Additional NSF funding helped Sadler develop more comprehensive curriculum materials that focused on viral epidemics and pandemics. These materials used scientific modeling — asking students to create diagrams or maps to visualize complex science systems — to show how factors like mask wearing or vaccine adoption influence viral spread.
Since publishing the initial pandemic-focused materials in 2022, Sadler has heard from scholars and educators across the globe — from Australia, China, Germany, Indonesia, Israel, and Turkey — who are using the instructional frameworks, assessment tools, or curriculum tools his team developed.
The international interest garnered by his work underscores what one nominator wrote of Sadler’s research: “[It] has helped to change the way the science education community considers social relevancy of teaching contexts and how to teach to the strengths, ideas, and perspectives that learners bring to the classroom.”
A leader and mentor in science education
Over the course of his career, Sadler has distinguished himself as a prolific researcher. He has contributed 136 refereed journal articles, 38 book chapters, and 112 conference papers, among additional scholarly writings. He has also delivered 63 invited seminars and presentations. His research has garnered external support – from funders that, most notably, include the National Science Foundation – totaling $36.8 million.
From 2020-2025, Sadler served as an editor-in-chief, with Felicia Moore Mensah of Teachers College at Columbia University, of the Journal of Research in Science Teaching — the leading academic journal in the field of science education.
He’s served on the editorial boards of the book series “Contemporary Trends and Issues in Science Education, Journal of Research in Science Teaching, Journal of Science Teacher Education, Research in Science Education, and Science Education.
He’s held more than a dozen roles on NARST boards and committees and held a number of leadership and service roles in additional professional organizations that include the American Educational Research Association, Institute of Education Sciences, National Science Foundation, and National Science Teachers Association.

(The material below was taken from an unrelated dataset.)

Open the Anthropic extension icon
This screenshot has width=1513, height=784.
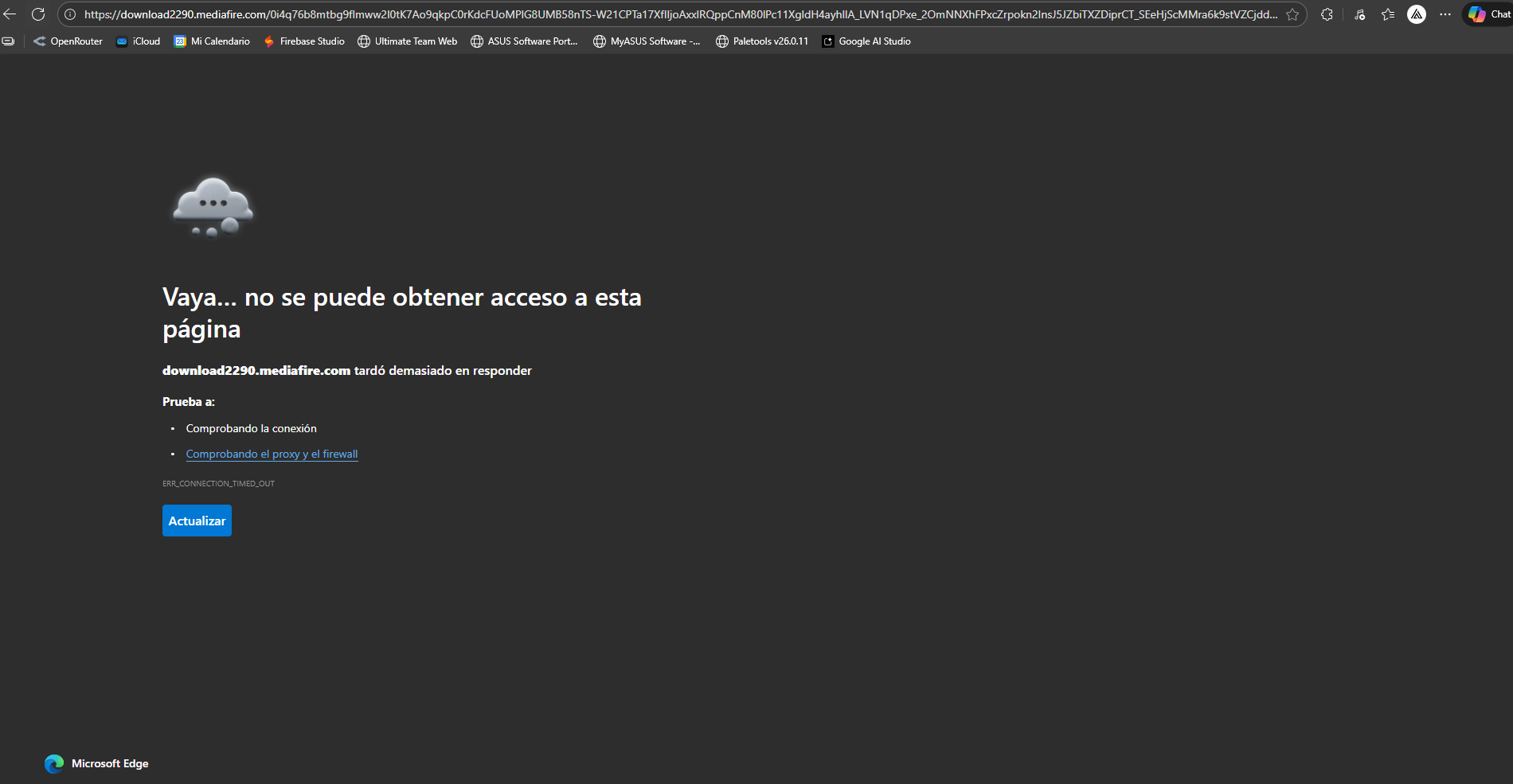[1417, 14]
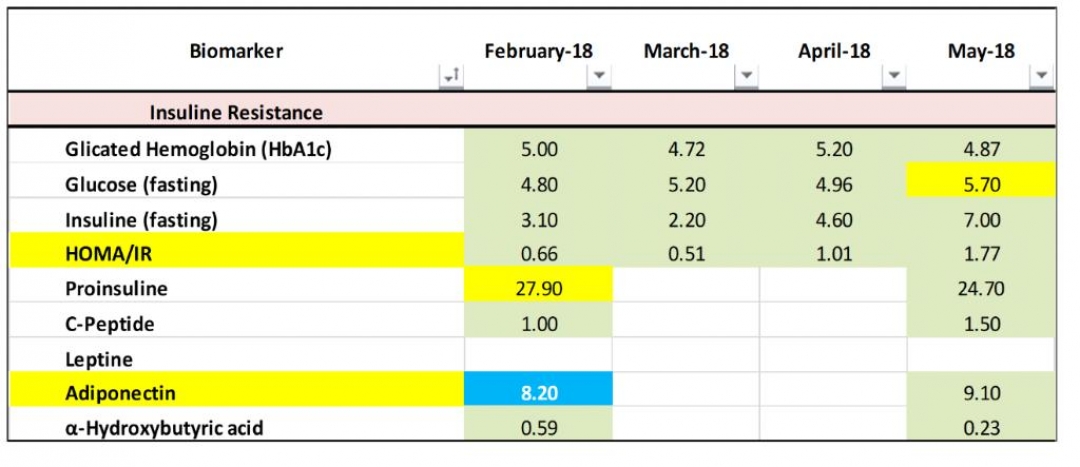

In February 2026, it was announced that Sadler has been elected president-elect of the NARST Board of Directors and will serve as president in 2027.

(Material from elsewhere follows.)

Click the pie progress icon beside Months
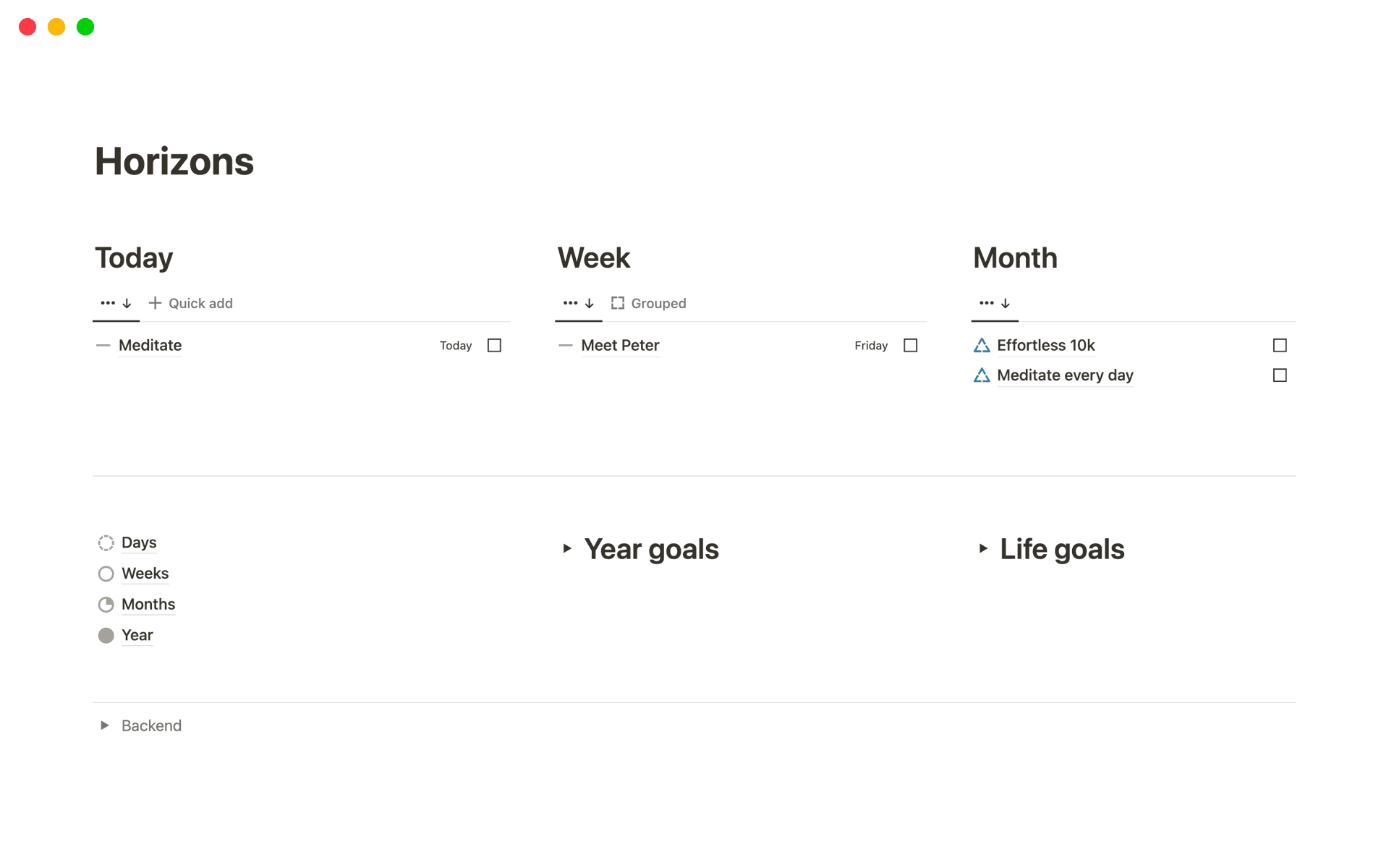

Equal to his scholarly output, nominators praised Sadler’s commitment to his peers and mentoring emerging scholars and students. In 2025, he received the University of North Carolina at Chapel Hill’s Faculty Award for Excellence in Doctoral Mentoring.
But for Sadler, the measure of impact still comes back to classrooms — and to students like the one he met in that Missouri hallway.
“That’s what it’s all about,” he said. “Creating learning experiences that matter to students, that connect science to the real world, and that prepare them to work together on the challenges they’ll inherit.”